• **WORK INSTRUCTION**: What you return must be every line from the beginning of the data through the line holding "Choose the Computer recovery radio button", unchanged.

• **AVAILABLE DATA**:
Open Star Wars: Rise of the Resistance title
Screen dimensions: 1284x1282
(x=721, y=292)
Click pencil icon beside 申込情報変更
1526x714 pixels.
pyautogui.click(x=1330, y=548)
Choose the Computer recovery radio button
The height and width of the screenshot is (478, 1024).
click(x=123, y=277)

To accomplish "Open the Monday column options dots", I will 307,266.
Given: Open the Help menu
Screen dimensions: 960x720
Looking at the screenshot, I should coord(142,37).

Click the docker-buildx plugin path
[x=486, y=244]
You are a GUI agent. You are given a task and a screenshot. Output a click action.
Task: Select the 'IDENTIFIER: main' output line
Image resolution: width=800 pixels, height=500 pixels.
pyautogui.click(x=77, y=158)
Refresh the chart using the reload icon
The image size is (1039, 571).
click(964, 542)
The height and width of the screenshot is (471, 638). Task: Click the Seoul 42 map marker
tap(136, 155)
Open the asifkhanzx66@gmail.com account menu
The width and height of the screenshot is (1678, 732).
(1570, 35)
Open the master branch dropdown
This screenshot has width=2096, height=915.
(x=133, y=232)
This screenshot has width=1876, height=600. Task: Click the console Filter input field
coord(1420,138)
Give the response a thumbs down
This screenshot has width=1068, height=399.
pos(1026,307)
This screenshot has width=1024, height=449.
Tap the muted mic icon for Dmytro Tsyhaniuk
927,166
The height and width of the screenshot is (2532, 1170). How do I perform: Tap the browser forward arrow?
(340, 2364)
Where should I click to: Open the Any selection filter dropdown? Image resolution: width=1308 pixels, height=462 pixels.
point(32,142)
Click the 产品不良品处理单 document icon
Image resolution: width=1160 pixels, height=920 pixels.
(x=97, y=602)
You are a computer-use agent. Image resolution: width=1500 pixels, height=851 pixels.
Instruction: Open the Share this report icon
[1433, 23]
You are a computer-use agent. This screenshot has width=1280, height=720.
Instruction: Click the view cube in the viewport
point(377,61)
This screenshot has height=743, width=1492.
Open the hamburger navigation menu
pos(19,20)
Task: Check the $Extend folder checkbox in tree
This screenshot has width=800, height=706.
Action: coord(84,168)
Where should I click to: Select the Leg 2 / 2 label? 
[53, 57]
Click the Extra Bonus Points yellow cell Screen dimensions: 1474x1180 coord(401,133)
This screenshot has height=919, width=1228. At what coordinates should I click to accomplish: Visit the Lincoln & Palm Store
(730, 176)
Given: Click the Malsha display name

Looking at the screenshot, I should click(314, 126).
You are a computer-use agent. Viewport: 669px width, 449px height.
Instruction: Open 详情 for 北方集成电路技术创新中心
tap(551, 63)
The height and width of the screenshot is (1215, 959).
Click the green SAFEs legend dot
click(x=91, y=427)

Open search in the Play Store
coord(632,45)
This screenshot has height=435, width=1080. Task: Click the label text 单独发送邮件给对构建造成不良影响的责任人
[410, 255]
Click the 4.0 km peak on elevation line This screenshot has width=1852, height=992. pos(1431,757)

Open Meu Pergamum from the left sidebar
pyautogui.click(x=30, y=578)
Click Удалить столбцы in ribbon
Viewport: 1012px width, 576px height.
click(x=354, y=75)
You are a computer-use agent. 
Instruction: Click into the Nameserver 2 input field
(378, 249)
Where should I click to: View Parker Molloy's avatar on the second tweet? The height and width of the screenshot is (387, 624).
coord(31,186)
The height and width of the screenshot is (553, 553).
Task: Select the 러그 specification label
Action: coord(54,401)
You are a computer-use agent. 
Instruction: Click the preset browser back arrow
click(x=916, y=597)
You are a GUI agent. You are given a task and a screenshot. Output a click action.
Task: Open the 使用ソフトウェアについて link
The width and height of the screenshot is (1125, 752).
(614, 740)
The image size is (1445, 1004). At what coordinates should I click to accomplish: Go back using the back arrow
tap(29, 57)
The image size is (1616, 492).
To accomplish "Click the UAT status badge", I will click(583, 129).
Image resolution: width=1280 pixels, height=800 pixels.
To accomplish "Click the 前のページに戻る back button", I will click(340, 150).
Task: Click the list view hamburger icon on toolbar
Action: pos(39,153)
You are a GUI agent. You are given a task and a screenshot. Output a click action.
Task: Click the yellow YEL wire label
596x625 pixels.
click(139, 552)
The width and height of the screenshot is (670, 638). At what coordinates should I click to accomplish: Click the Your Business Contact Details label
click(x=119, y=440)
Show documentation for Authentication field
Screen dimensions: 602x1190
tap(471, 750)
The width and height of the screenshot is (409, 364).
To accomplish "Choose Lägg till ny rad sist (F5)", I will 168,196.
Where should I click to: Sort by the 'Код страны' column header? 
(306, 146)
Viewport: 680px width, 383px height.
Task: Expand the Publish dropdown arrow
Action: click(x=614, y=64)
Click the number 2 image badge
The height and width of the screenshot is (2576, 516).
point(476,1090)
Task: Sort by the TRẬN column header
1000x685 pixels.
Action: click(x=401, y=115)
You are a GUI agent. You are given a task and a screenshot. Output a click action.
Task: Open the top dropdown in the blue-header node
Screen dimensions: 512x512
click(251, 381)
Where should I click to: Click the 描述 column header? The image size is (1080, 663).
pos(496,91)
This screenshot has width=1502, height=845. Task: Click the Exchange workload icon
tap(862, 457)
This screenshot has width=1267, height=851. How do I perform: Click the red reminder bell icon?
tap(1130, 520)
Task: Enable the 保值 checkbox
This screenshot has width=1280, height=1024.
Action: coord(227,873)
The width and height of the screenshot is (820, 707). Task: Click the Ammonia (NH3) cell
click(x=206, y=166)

• **SOLUTION TO THE EXERCISE**:
Open Star Wars: Rise of the Resistance title
Screen dimensions: 1284x1282
(x=721, y=292)
Click pencil icon beside 申込情報変更
1526x714 pixels.
pyautogui.click(x=1330, y=548)
Choose the Computer recovery radio button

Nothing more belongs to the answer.